Work to do
Output every line of the records as a numbered list, starting with the line that contains "Given: Select the data.thrift file entry" and continuing through the final line, with both ends included. Skip blank lines and leave the pictures out.

Interface element records

====

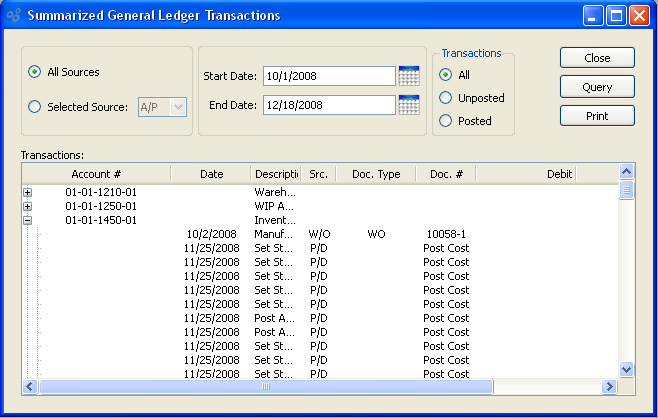Sort by the Date column header
The width and height of the screenshot is (658, 418).
tap(211, 174)
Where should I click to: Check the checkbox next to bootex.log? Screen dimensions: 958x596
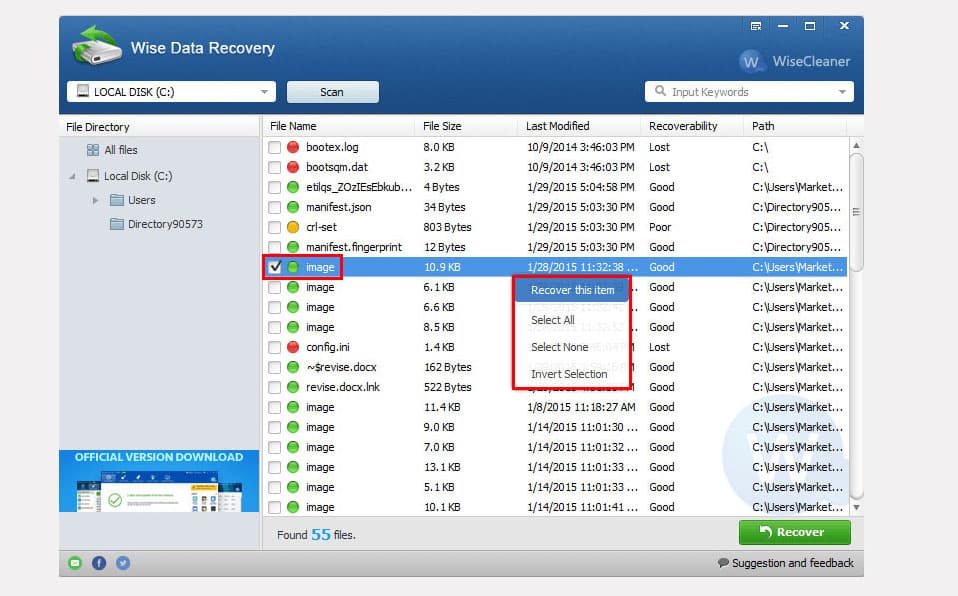click(275, 147)
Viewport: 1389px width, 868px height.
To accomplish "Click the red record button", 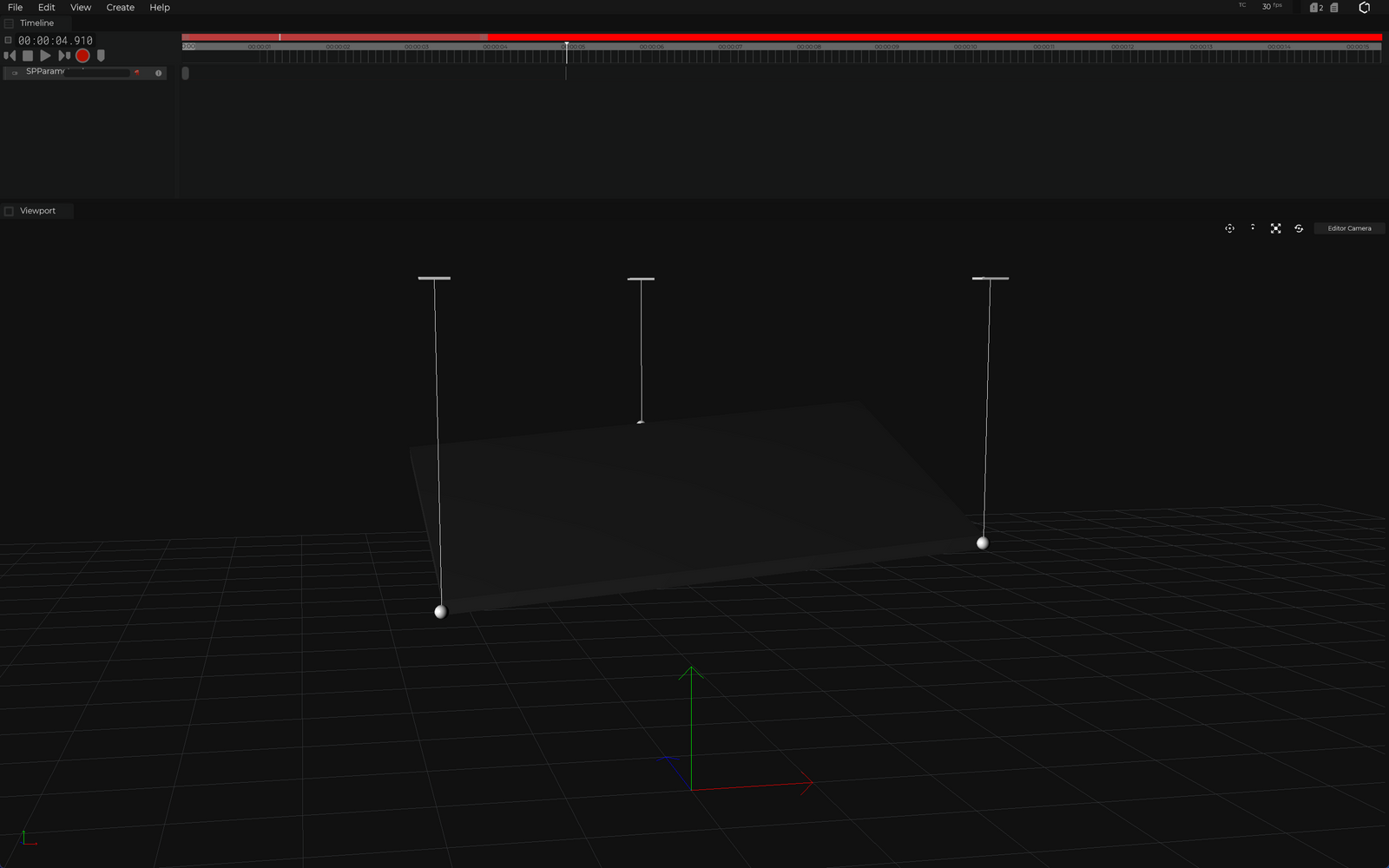I will pos(82,56).
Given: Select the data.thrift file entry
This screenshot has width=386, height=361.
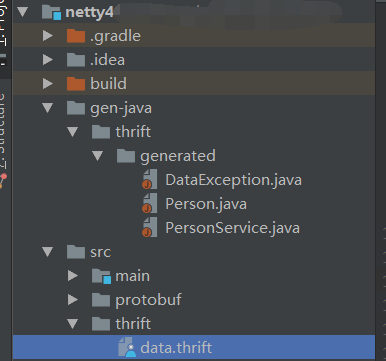Looking at the screenshot, I should [194, 347].
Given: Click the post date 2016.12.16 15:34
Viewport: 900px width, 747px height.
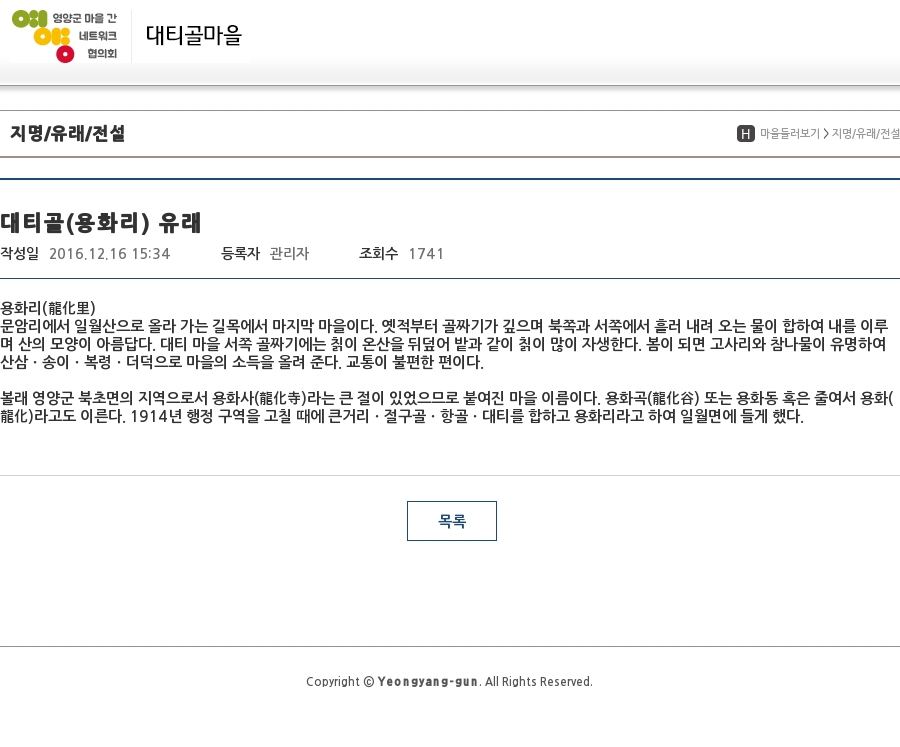Looking at the screenshot, I should click(x=109, y=254).
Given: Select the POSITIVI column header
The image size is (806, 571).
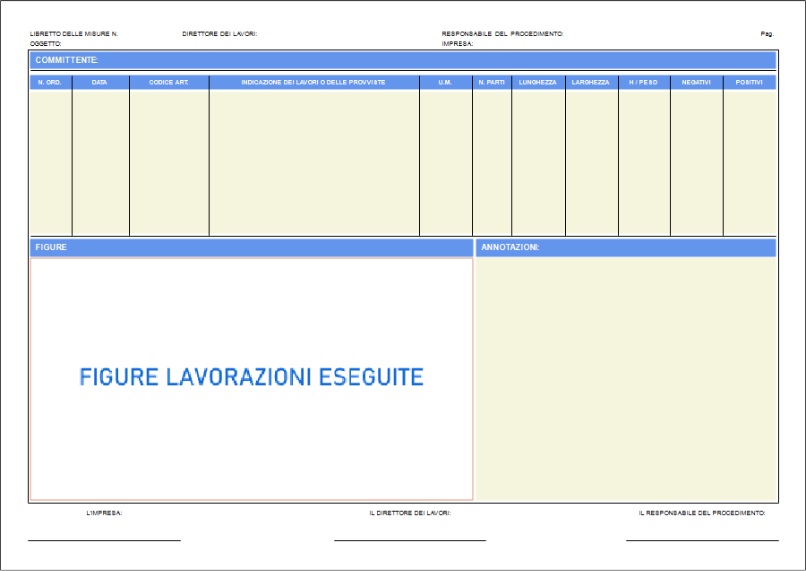Looking at the screenshot, I should 749,82.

====

Task answer
1. Given: Select the data.thrift file entry
2. This screenshot has width=386, height=361.
3. Looking at the screenshot, I should [194, 347].
4. Given: Click the post date 2016.12.16 15:34
5. Viewport: 900px width, 747px height.
6. Looking at the screenshot, I should click(x=109, y=254).
7. Given: Select the POSITIVI column header
8. The image size is (806, 571).
9. Looking at the screenshot, I should 749,82.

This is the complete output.